Investigating Large Language Models in Inferring Personality Traits from User Conversations
- URL: http://arxiv.org/abs/2501.07532v1
- Date: Mon, 13 Jan 2025 18:09:58 GMT
- Title: Investigating Large Language Models in Inferring Personality Traits from User Conversations
- Authors: Jianfeng Zhu, Ruoming Jin, Karin G. Coifman,
- Abstract summary: Large Language Models (LLMs) are demonstrating remarkable human like capabilities across diverse domains.
This study evaluates whether GPT-4o and GPT-4o mini, can infer Big Five personality traits and generate BFI-10 item scores from user conversations.

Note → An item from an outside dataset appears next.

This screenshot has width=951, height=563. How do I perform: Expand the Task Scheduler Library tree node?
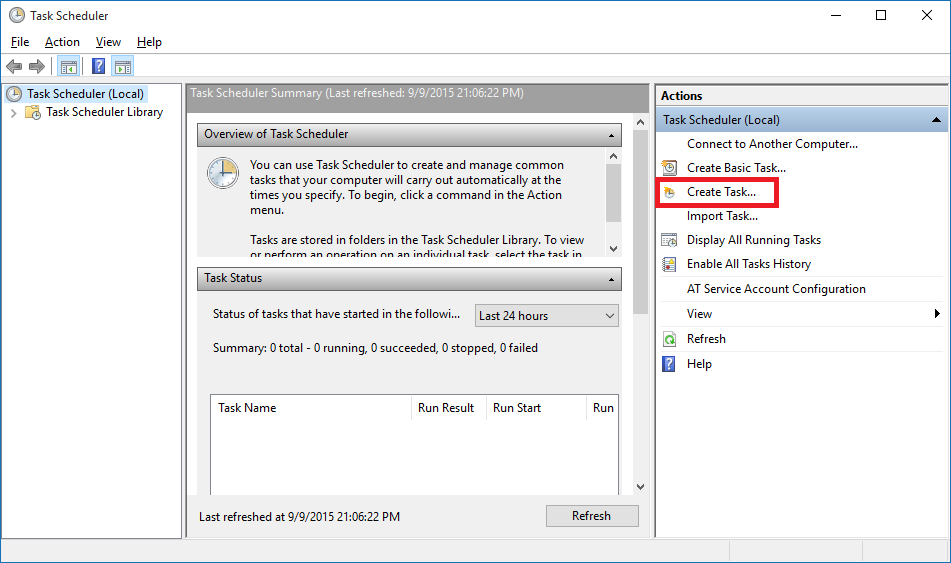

- Score: 5.705775078773656
- License:
- Abstract: Large Language Models (LLMs) are demonstrating remarkable human like capabilities across diverse domains, including psychological assessment. This study evaluates whether LLMs, specifically GPT-4o and GPT-4o mini, can infer Big Five personality traits and generate Big Five Inventory-10 (BFI-10) item scores from user conversations under zero-shot prompting conditions. Our findings reveal that incorporating an intermediate step--prompting for BFI-10 item scores before calculating traits--enhances accuracy and aligns more closely with the gold standard than direct trait inference. This structured approach underscores the importance of leveraging psychological frameworks in improving predictive precision. Additionally, a group comparison based on depressive symptom presence revealed differential model performance. Participants were categorized into two groups: those experiencing at least one depressive symptom and those without symptoms. GPT-4o mini demonstrated heightened sensitivity to depression-related shifts in traits such as Neuroticism and Conscientiousness within the symptom-present group, whereas GPT-4o exhibited strengths in nuanced interpretation across groups. These findings underscore the potential of LLMs to analyze real-world psychological data effectively, offering a valuable foundation for interdisciplinary research at the intersection of artificial intelligence and psychology.